Today is my 33rd birthday, and I am overwhelmed by the hundreds of texts, calls, Facebook messages, and love! Thank you everyone! I am determined to have a purposeful and amazing year this time around the sun, and I wish the same to all of you!
Many unexpected events have occurred in my life in last 3 weeks that remind me of life’s delicate cycle and the universe’s meaningful plan. I had a trip to the ER, lost a friend suddenly, spent NYE with Bruno Mars and his band, lost my Grandpa’s ring, attended a UFC fight, crashed my car, my Grandpa’s ring was returned to me, I started a full time work schedule, and then came down with a winter cold. I was beginning to feel a bit overwhelmed by the perpetual downs, but reminded myself they were interspersed with some very exciting and lucky ups. (Not that the pain of losing a friend can be relieved by a UFC fight, for example, but it was a nice break of events.) These were all reminders of life’s roller coaster in a very short period of time, and each event urged me to wake up, become more aware, and gain some much needed grounding.
So here I am! Awake, aware, and grounded! Hahaha! If only it were that easy!!! Well, as I take in all my birthday love, I know I will always be working on me, but I am so ready to be working on an “us”! I am openly declaring my acceptance and offering of FULL LOVE this year, and I am looking for the one. Love has been the number one topic of discussion between my close friends and I in the last 8 weeks, and as mid-November arrived, I openly declared to them, “I am ready to date! I am looking for love!” The best part about sharing that with them, is they take me seriously with those “here she comes!” grins.

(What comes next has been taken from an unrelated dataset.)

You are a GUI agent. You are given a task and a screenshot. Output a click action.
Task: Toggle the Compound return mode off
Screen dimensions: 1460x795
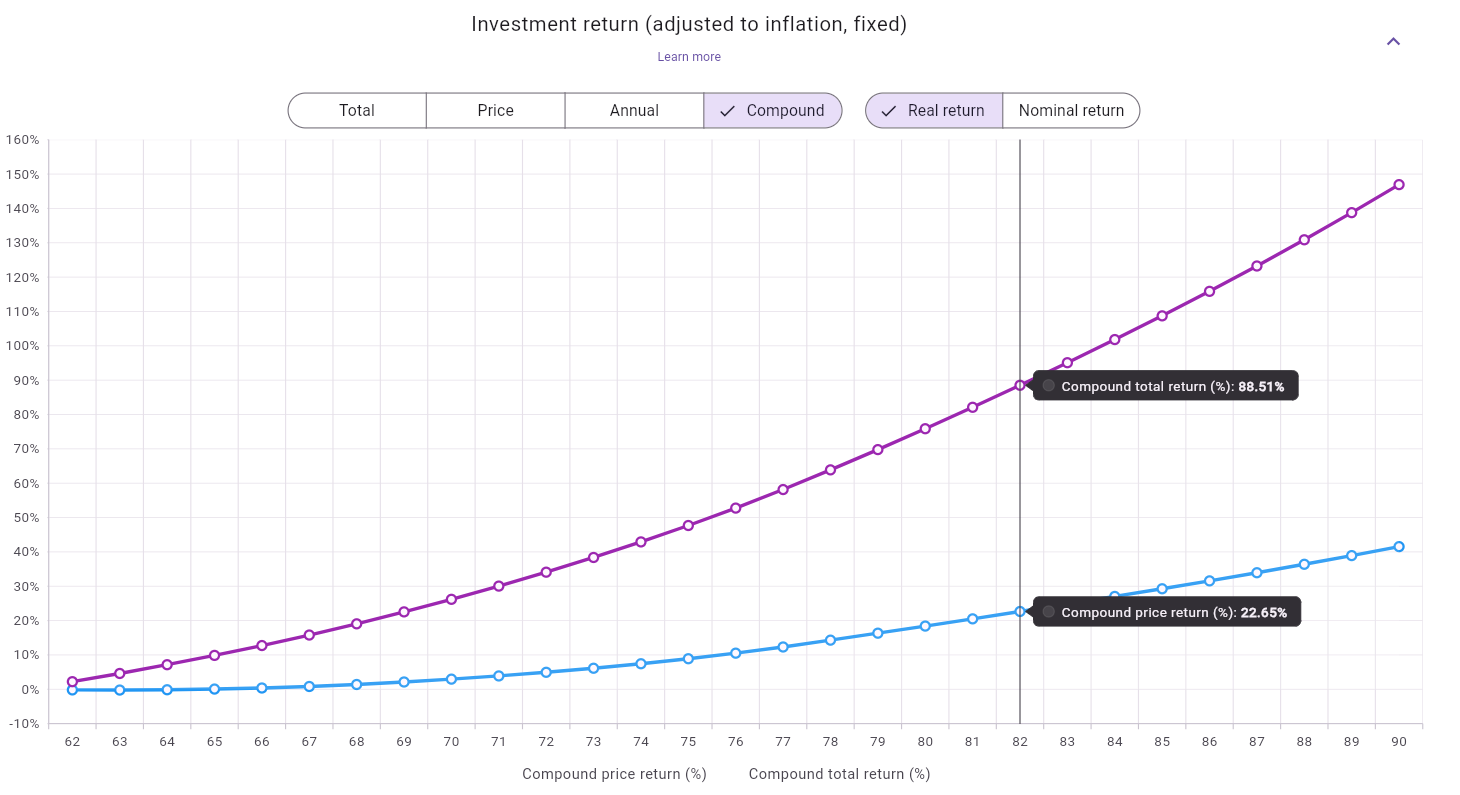[x=773, y=110]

So love! L-O-V-E! Insert movie quotes! Que the Hollywood kisses! Send out the invitaions! *Giggle* Like any declaration, goal, or objective, I have a plan. Clearly nothing I’ve done before has brought me to the relationship I desire, so my plan for finding love is to NOT do almost everything I’ve done before. Seriously! Perhaps I could rephrase that more eloquently or cleverly, but I’ll use Einstein’s words, “Insanity is doing the same thing over and over again and expecting different results.”
In all of life’s ups and downs, I find myself rushing through everything with a ferocity and passion to be in control. When I lost my mom, I was forced to coast, and I felt like too much was passing by. I am now seeking that perfect speed. Moving forward, I’m determined to proceed at a conscientious speed with the same open heart I’ve always loved with. Whether it be work, play, romance, etc., I’m taking this full-throttle energy and finding a nice first gear. Afterall, 2018 has only just begun, and life will always be a curvy road ahead.
So once again… love! L-O-V-E. I’m ready to learn, I’m ready to try, and I’m ready to be wherever the magic is happening. Thank you again for all of the birthday wishes and joining me on my new blog journey. I look forward to updating you on the wonderful love adventure that I’m manifesting in my life. I hope you are manifesting many wonderful things in your lives in the promise of this great year!